*GOAL OF THE EXERCISE:* Given the material below, output exactly the lines from the line with "Open Артём name link above 'Чекни стену'" to the line with "Open the more", both ends included, and no other lines.

*DATA SUPPLIED:*
*** Block opens ***

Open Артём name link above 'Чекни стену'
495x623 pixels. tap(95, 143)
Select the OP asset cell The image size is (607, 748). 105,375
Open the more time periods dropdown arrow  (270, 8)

*** Block closes ***
*** Block opens ***

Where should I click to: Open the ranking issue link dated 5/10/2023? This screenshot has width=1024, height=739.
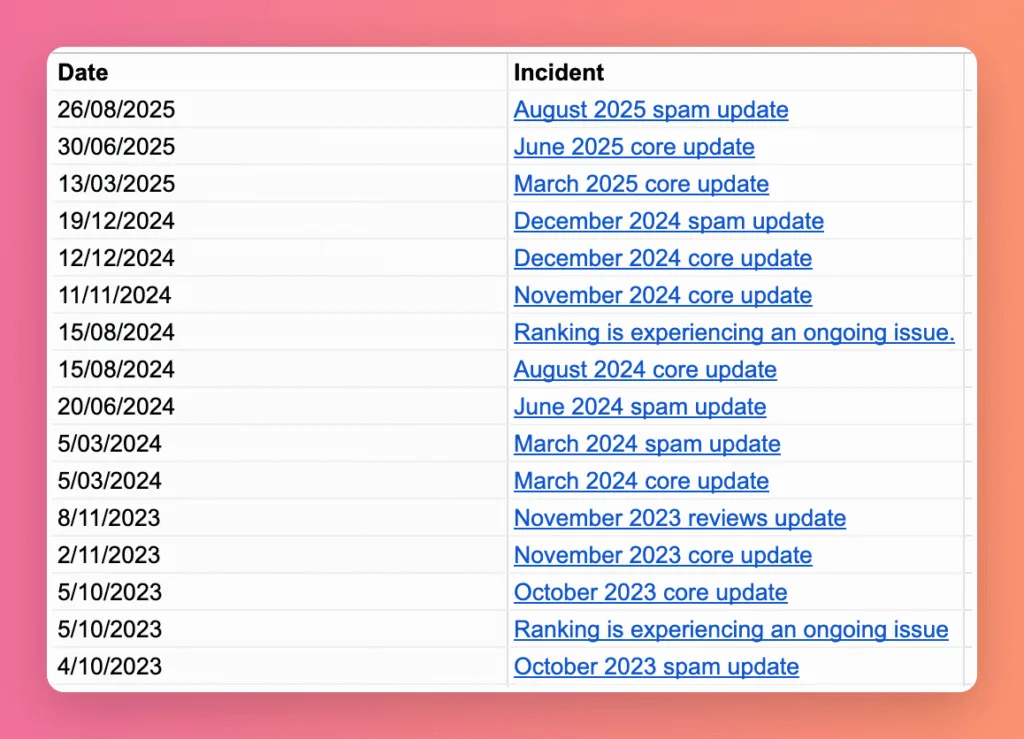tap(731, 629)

*** Block closes ***

*ANSWER SECTION:*
Open Артём name link above 'Чекни стену'
495x623 pixels. tap(95, 143)
Select the OP asset cell The image size is (607, 748). 105,375
Open the more time periods dropdown arrow  (270, 8)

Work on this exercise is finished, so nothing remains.